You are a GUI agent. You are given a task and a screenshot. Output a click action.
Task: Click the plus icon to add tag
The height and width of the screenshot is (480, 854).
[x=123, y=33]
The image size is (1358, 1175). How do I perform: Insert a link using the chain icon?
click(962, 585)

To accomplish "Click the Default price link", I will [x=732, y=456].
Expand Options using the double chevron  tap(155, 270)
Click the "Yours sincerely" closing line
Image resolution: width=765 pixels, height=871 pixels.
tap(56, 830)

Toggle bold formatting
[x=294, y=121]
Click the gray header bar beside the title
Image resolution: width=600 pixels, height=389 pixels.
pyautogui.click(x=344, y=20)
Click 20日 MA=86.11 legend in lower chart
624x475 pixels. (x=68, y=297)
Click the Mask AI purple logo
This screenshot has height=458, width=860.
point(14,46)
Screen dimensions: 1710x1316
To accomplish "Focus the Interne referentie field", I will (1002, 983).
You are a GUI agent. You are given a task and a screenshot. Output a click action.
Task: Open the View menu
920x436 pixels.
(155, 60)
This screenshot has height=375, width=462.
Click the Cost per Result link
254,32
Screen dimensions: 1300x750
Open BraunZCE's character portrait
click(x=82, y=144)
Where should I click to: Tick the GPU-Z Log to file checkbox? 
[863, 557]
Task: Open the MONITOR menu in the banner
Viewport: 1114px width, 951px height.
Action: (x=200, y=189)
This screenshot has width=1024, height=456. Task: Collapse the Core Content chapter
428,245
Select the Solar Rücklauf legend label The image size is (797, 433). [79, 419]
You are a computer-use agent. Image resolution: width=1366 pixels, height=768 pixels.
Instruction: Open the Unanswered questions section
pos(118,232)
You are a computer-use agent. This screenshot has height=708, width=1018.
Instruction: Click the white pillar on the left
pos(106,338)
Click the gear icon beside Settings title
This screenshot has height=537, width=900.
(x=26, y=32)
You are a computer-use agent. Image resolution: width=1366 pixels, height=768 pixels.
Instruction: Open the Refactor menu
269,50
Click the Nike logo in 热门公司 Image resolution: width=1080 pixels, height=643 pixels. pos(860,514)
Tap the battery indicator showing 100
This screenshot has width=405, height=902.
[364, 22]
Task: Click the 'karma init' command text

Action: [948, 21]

• **Required work**:
What's needed is a word-for-word restatement of all the entries.

• **Task solution**:
You are a GUI agent. You are given a task and a screenshot. Output a click action.
Task: Click the plus icon to add tag
The height and width of the screenshot is (480, 854).
[x=123, y=33]
The image size is (1358, 1175). How do I perform: Insert a link using the chain icon?
click(962, 585)

To accomplish "Click the Default price link", I will [x=732, y=456].
Expand Options using the double chevron  tap(155, 270)
Click the "Yours sincerely" closing line
Image resolution: width=765 pixels, height=871 pixels.
tap(56, 830)

Toggle bold formatting
[x=294, y=121]
Click the gray header bar beside the title
Image resolution: width=600 pixels, height=389 pixels.
pyautogui.click(x=344, y=20)
Click 20日 MA=86.11 legend in lower chart
624x475 pixels. (x=68, y=297)
Click the Mask AI purple logo
This screenshot has height=458, width=860.
point(14,46)
Screen dimensions: 1710x1316
To accomplish "Focus the Interne referentie field", I will (1002, 983).
You are a GUI agent. You are given a task and a screenshot. Output a click action.
Task: Open the View menu
920x436 pixels.
(155, 60)
This screenshot has height=375, width=462.
Click the Cost per Result link
254,32
Screen dimensions: 1300x750
Open BraunZCE's character portrait
click(x=82, y=144)
Where should I click to: Tick the GPU-Z Log to file checkbox? 
[863, 557]
Task: Open the MONITOR menu in the banner
Viewport: 1114px width, 951px height.
Action: (x=200, y=189)
This screenshot has width=1024, height=456. Task: Collapse the Core Content chapter
428,245
Select the Solar Rücklauf legend label The image size is (797, 433). [79, 419]
You are a computer-use agent. Image resolution: width=1366 pixels, height=768 pixels.
Instruction: Open the Unanswered questions section
pos(118,232)
You are a computer-use agent. This screenshot has height=708, width=1018.
Instruction: Click the white pillar on the left
pos(106,338)
Click the gear icon beside Settings title
This screenshot has height=537, width=900.
(x=26, y=32)
You are a computer-use agent. Image resolution: width=1366 pixels, height=768 pixels.
Instruction: Open the Refactor menu
269,50
Click the Nike logo in 热门公司 Image resolution: width=1080 pixels, height=643 pixels. pos(860,514)
Tap the battery indicator showing 100
This screenshot has width=405, height=902.
[364, 22]
Task: Click the 'karma init' command text

Action: [948, 21]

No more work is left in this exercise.